I have two sequences in an $l^p$ space, i.e. two sequences of sequences:
$x_k$ := sequence with first k entries 1, then only 0's.
$y_k$ := sequence with first k entries $k^{-\frac{1}{3}}$, then only 0's.
I want to determine, for which values of $p \in [1, \infty) $ the sequences converge to some limit with the $l^p$ norm $||s_k||_{l^p} = (\sum_{i=1}^{\infty} |s_i|^p)^{\frac{1}{p}}$ for $p< \infty$ and $||s_k||_{l^p} = \sup|x_i| :i\in\mathbb{N}$ for $p= \infty$.
I think $x_k$ never converges and $y_k$ converges to the $0$ sequence for $p>= 4$. My reasoning: for $x_k$ only the sequence $x$ of all $1$'s seems even reasonable but no matter how large I choose $k$, $||x_k-x||_{l^p}$ will always be infinitely large. For $y_k$ for $p>=4$, I will get the increasing $k$ with a negative exponent in the expression $||y_k-y||_{l^p}$ and thus $\lim_{k \to \infty}||y_k-y||_{l^p}$ = 0 and the sequence $y$ of all 0 's should do the trick.
Am I on the right track here?
For all $\ell^p$ spaces, if a sequence $x_n \to x$ (as $n \to \infty$) then for every coordinate $l \in \mathbb{N}$ we have $|(x_n)_l - x_l|^p \le ||x_n - x||^p_p$ so
$$|(x_n)_l - x_l| \le (||x_n -x||_p) \to 0 \,\,(n \to \infty)$$
So if $(x_n)$ converges at all, then the coordinatewise limit is the only candidate limit, as you seem to imply.
So if $x_n$ converges to $x$, it must converge to a sequence $x$ of all $1$'s. But this sequence is not even a member of $\ell^p$ for $1 \le p < \infty$. But $x \in \ell^\infty$, as $||x||_\infty = 1$, but then $||x_n -x||_\infty = 1$ for all $n$ and so $x_n \not\to x$.

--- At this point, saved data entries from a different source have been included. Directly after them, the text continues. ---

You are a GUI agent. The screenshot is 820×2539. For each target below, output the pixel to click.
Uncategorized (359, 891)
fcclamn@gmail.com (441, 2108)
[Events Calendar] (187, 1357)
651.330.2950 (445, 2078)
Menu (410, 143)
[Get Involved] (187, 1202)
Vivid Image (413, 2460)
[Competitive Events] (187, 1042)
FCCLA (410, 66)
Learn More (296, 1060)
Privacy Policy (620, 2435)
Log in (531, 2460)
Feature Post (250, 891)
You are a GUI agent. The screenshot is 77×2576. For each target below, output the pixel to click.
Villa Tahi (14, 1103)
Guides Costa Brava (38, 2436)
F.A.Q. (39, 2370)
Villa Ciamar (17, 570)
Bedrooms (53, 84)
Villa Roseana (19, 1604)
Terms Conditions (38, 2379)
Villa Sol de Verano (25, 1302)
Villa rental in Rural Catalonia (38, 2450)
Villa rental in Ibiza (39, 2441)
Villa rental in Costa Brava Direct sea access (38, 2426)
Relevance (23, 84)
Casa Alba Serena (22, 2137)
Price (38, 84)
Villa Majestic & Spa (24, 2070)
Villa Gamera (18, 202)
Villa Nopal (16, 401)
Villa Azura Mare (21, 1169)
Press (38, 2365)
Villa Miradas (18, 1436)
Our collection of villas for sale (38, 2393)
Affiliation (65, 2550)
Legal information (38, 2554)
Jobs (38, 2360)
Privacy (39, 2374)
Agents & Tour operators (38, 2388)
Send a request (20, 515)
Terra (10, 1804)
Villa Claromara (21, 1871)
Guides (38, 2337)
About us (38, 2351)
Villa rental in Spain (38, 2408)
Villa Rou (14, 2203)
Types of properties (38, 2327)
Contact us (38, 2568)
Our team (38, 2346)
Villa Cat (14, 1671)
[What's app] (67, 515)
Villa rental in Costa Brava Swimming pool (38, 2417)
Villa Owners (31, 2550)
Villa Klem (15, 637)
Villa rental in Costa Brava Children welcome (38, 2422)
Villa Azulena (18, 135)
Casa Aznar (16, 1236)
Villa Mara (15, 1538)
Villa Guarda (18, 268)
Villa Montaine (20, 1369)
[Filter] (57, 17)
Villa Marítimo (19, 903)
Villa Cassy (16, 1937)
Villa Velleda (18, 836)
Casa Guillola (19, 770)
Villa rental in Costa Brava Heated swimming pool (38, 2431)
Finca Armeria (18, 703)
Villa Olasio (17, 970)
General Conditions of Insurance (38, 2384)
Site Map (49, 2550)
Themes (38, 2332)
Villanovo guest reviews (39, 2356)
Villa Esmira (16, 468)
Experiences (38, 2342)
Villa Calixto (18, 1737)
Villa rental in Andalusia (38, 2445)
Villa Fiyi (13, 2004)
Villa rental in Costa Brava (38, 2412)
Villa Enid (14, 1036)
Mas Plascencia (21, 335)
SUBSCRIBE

For $y$ we have that the sequence $(y_n)_k$ is $0$ for $n < k$, and $n^{-\frac{1}{3}}$ for $n \ge k$. So the coordinatewise limit is the all $0$ sequence. So what is $||y_n - 0||_p$, say for finite $1 \le p$ first:
$$||y_n||_p^p = \sum_{k=0}^\infty |(y_n)_k|^p = \sum_{k=0}^n n^{-\frac{p}{3}} = n\cdot n^{-\frac{p}{3}} = n^{\frac{3-p}{3}} $$ for any finite $p$. So
$$||y_n - 0||_p = n^{\frac{3-p}{3p}}$$ which converges to $0$ iff $3-p <0$ (when the fraction becomes negative), so iff $p>3$.
For $p=\infty$, $||y_n||_\infty = n^{-\frac{1}{3}} \to 0\,\,n \to \infty$, so there we alo have convergence.
So for the $x_n$, there is only one candidate limit, which is either not in the space at hand, or else keeps doesn't have distance to the limit converging to $0$. For the $y_n$ the only candidate is $0$ and there we have convergence iff $p > 3$.